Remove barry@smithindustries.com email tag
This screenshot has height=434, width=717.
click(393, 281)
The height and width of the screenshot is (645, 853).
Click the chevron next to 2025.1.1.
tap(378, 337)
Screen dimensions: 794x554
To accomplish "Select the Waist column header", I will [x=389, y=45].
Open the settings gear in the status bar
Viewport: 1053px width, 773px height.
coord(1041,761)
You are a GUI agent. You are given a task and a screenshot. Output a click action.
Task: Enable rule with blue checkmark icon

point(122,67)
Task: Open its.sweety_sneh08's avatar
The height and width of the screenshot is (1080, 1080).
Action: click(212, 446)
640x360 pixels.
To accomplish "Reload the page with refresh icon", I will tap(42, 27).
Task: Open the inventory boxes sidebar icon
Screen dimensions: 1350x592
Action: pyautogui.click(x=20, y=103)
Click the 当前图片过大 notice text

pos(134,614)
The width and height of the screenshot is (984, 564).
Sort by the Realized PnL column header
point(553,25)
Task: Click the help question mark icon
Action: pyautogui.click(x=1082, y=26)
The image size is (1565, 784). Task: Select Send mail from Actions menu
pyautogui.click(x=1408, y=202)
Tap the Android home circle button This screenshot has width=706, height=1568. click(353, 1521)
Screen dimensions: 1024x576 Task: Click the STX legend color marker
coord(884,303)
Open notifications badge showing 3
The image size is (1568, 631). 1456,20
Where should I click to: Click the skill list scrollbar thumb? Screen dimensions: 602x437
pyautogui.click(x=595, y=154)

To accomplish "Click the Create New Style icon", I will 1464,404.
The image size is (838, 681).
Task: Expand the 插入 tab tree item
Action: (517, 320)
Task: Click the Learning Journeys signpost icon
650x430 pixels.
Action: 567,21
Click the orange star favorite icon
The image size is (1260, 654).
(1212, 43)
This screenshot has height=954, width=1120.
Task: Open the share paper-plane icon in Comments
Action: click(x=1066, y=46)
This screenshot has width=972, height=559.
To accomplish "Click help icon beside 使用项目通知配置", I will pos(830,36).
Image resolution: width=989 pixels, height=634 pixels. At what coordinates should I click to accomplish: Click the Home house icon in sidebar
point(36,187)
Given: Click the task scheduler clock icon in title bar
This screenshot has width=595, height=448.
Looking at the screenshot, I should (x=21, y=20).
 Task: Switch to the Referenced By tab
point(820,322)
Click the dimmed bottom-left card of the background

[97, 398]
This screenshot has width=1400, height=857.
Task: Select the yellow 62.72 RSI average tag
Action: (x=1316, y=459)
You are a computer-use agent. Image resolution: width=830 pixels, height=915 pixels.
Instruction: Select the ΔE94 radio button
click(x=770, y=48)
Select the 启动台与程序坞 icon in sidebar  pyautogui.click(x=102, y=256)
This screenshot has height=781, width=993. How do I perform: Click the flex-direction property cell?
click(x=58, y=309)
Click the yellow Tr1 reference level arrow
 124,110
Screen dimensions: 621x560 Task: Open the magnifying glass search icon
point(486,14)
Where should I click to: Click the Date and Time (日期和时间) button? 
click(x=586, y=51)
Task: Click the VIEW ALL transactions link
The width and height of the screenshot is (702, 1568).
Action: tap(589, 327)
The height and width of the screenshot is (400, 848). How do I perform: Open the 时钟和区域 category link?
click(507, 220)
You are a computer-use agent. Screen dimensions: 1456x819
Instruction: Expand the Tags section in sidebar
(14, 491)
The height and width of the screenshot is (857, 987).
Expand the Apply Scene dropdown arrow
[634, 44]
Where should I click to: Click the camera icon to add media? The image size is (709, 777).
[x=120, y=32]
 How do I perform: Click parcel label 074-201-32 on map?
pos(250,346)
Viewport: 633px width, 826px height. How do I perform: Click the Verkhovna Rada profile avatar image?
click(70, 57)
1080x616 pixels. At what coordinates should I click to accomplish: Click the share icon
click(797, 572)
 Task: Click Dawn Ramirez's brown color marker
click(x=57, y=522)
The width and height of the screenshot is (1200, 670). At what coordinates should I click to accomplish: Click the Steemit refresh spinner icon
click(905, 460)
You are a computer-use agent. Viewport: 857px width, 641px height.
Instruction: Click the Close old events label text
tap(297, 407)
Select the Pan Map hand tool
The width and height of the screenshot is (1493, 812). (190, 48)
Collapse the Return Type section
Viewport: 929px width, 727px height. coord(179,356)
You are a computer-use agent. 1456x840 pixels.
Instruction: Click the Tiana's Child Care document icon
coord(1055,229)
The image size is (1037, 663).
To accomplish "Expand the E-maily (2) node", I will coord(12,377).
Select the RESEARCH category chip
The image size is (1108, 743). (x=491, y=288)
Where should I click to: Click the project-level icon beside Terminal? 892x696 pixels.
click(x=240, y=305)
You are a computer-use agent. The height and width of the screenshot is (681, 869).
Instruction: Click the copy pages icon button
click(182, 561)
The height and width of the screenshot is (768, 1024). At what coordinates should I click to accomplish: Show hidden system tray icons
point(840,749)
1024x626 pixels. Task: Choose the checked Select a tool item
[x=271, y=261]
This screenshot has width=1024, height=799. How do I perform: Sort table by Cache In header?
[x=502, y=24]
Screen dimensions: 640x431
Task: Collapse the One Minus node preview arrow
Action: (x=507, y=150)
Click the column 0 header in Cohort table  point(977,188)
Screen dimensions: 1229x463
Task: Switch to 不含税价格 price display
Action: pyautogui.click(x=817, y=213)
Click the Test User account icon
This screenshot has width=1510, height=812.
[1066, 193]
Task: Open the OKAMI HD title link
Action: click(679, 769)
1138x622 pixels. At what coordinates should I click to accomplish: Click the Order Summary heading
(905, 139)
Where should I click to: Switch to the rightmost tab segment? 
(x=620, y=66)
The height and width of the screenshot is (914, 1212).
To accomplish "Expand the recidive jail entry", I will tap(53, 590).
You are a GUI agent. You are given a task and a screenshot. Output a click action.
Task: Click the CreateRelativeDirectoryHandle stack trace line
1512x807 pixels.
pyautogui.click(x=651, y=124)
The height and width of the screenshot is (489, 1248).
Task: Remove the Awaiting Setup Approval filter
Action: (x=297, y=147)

##########

**What the exercise asks**
Your task is to reproduce the entire listing exactly as it appears.

**Task response**
Remove barry@smithindustries.com email tag
This screenshot has height=434, width=717.
click(393, 281)
The height and width of the screenshot is (645, 853).
Click the chevron next to 2025.1.1.
tap(378, 337)
Screen dimensions: 794x554
To accomplish "Select the Waist column header", I will [x=389, y=45].
Open the settings gear in the status bar
Viewport: 1053px width, 773px height.
coord(1041,761)
You are a GUI agent. You are given a task and a screenshot. Output a click action.
Task: Enable rule with blue checkmark icon

point(122,67)
Task: Open its.sweety_sneh08's avatar
The height and width of the screenshot is (1080, 1080).
Action: click(212, 446)
640x360 pixels.
To accomplish "Reload the page with refresh icon", I will tap(42, 27).
Task: Open the inventory boxes sidebar icon
Screen dimensions: 1350x592
Action: pyautogui.click(x=20, y=103)
Click the 当前图片过大 notice text

pos(134,614)
The width and height of the screenshot is (984, 564).
Sort by the Realized PnL column header
point(553,25)
Task: Click the help question mark icon
Action: pyautogui.click(x=1082, y=26)
The image size is (1565, 784). Task: Select Send mail from Actions menu
pyautogui.click(x=1408, y=202)
Tap the Android home circle button This screenshot has width=706, height=1568. click(353, 1521)
Screen dimensions: 1024x576 Task: Click the STX legend color marker
coord(884,303)
Open notifications badge showing 3
The image size is (1568, 631). 1456,20
Where should I click to: Click the skill list scrollbar thumb? Screen dimensions: 602x437
pyautogui.click(x=595, y=154)

To accomplish "Click the Create New Style icon", I will 1464,404.
The image size is (838, 681).
Task: Expand the 插入 tab tree item
Action: (517, 320)
Task: Click the Learning Journeys signpost icon
650x430 pixels.
Action: 567,21
Click the orange star favorite icon
The image size is (1260, 654).
(1212, 43)
This screenshot has height=954, width=1120.
Task: Open the share paper-plane icon in Comments
Action: click(x=1066, y=46)
This screenshot has width=972, height=559.
To accomplish "Click help icon beside 使用项目通知配置", I will pos(830,36).
Image resolution: width=989 pixels, height=634 pixels. At what coordinates should I click to accomplish: Click the Home house icon in sidebar
point(36,187)
Given: Click the task scheduler clock icon in title bar
This screenshot has width=595, height=448.
Looking at the screenshot, I should (x=21, y=20).
 Task: Switch to the Referenced By tab
point(820,322)
Click the dimmed bottom-left card of the background

[97, 398]
This screenshot has width=1400, height=857.
Task: Select the yellow 62.72 RSI average tag
Action: (x=1316, y=459)
You are a computer-use agent. Image resolution: width=830 pixels, height=915 pixels.
Instruction: Select the ΔE94 radio button
click(x=770, y=48)
Select the 启动台与程序坞 icon in sidebar  pyautogui.click(x=102, y=256)
This screenshot has height=781, width=993. How do I perform: Click the flex-direction property cell?
click(x=58, y=309)
Click the yellow Tr1 reference level arrow
 124,110
Screen dimensions: 621x560 Task: Open the magnifying glass search icon
point(486,14)
Where should I click to: Click the Date and Time (日期和时间) button? 
click(x=586, y=51)
Task: Click the VIEW ALL transactions link
The width and height of the screenshot is (702, 1568).
Action: tap(589, 327)
The height and width of the screenshot is (400, 848). How do I perform: Open the 时钟和区域 category link?
click(507, 220)
You are a computer-use agent. Screen dimensions: 1456x819
Instruction: Expand the Tags section in sidebar
(14, 491)
The height and width of the screenshot is (857, 987).
Expand the Apply Scene dropdown arrow
[634, 44]
Where should I click to: Click the camera icon to add media? The image size is (709, 777).
[x=120, y=32]
 How do I perform: Click parcel label 074-201-32 on map?
pos(250,346)
Viewport: 633px width, 826px height. How do I perform: Click the Verkhovna Rada profile avatar image?
click(70, 57)
1080x616 pixels. At what coordinates should I click to accomplish: Click the share icon
click(797, 572)
 Task: Click Dawn Ramirez's brown color marker
click(x=57, y=522)
The width and height of the screenshot is (1200, 670). At what coordinates should I click to accomplish: Click the Steemit refresh spinner icon
click(905, 460)
You are a computer-use agent. Viewport: 857px width, 641px height.
Instruction: Click the Close old events label text
tap(297, 407)
Select the Pan Map hand tool
The width and height of the screenshot is (1493, 812). (190, 48)
Collapse the Return Type section
Viewport: 929px width, 727px height. coord(179,356)
You are a computer-use agent. 1456x840 pixels.
Instruction: Click the Tiana's Child Care document icon
coord(1055,229)
The image size is (1037, 663).
To accomplish "Expand the E-maily (2) node", I will coord(12,377).
Select the RESEARCH category chip
The image size is (1108, 743). (x=491, y=288)
Where should I click to: Click the project-level icon beside Terminal? 892x696 pixels.
click(x=240, y=305)
You are a computer-use agent. The height and width of the screenshot is (681, 869).
Instruction: Click the copy pages icon button
click(182, 561)
The height and width of the screenshot is (768, 1024). At what coordinates should I click to accomplish: Show hidden system tray icons
point(840,749)
1024x626 pixels. Task: Choose the checked Select a tool item
[x=271, y=261]
This screenshot has width=1024, height=799. How do I perform: Sort table by Cache In header?
[x=502, y=24]
Screen dimensions: 640x431
Task: Collapse the One Minus node preview arrow
Action: (x=507, y=150)
Click the column 0 header in Cohort table  point(977,188)
Screen dimensions: 1229x463
Task: Switch to 不含税价格 price display
Action: pyautogui.click(x=817, y=213)
Click the Test User account icon
This screenshot has width=1510, height=812.
[1066, 193]
Task: Open the OKAMI HD title link
Action: click(679, 769)
1138x622 pixels. At what coordinates should I click to accomplish: Click the Order Summary heading
(905, 139)
Where should I click to: Switch to the rightmost tab segment? 
(x=620, y=66)
The height and width of the screenshot is (914, 1212).
To accomplish "Expand the recidive jail entry", I will tap(53, 590).
You are a GUI agent. You are given a task and a screenshot. Output a click action.
Task: Click the CreateRelativeDirectoryHandle stack trace line
1512x807 pixels.
pyautogui.click(x=651, y=124)
The height and width of the screenshot is (489, 1248).
Task: Remove the Awaiting Setup Approval filter
Action: (x=297, y=147)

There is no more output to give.